Requirement
Reproduce the data from the line containing "Click the Lorem ipsum body paragraph" through the line containing "Action: click(54, 845)", inclusive, with no changes.

Item position entries:
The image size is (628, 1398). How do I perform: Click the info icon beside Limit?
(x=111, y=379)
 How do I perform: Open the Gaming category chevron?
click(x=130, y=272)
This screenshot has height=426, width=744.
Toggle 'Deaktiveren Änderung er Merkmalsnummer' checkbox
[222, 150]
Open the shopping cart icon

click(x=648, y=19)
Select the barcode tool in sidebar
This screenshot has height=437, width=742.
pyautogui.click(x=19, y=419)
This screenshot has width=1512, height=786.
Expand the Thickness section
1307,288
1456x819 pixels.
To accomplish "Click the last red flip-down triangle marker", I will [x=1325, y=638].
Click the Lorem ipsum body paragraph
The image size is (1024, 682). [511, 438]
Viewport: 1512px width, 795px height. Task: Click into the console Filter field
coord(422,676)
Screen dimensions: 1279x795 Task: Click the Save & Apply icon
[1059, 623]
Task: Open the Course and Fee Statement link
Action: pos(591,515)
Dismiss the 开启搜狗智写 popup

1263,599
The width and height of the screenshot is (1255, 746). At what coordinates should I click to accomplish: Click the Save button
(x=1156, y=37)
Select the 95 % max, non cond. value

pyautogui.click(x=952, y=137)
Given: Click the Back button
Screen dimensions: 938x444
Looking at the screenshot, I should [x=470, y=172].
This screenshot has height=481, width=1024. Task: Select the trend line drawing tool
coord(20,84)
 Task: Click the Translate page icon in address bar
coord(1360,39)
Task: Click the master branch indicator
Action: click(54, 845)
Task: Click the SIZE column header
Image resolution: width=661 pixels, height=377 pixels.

Output of the task
Click the Lorem ipsum body paragraph
The image size is (1024, 682). [511, 438]
Viewport: 1512px width, 795px height. Task: Click into the console Filter field
coord(422,676)
Screen dimensions: 1279x795 Task: Click the Save & Apply icon
[1059, 623]
Task: Open the Course and Fee Statement link
Action: pos(591,515)
Dismiss the 开启搜狗智写 popup

1263,599
The width and height of the screenshot is (1255, 746). At what coordinates should I click to accomplish: Click the Save button
(x=1156, y=37)
Select the 95 % max, non cond. value

pyautogui.click(x=952, y=137)
Given: Click the Back button
Screen dimensions: 938x444
Looking at the screenshot, I should [x=470, y=172].
This screenshot has height=481, width=1024. Task: Select the trend line drawing tool
coord(20,84)
 Task: Click the Translate page icon in address bar
coord(1360,39)
Task: Click the master branch indicator
Action: click(54, 845)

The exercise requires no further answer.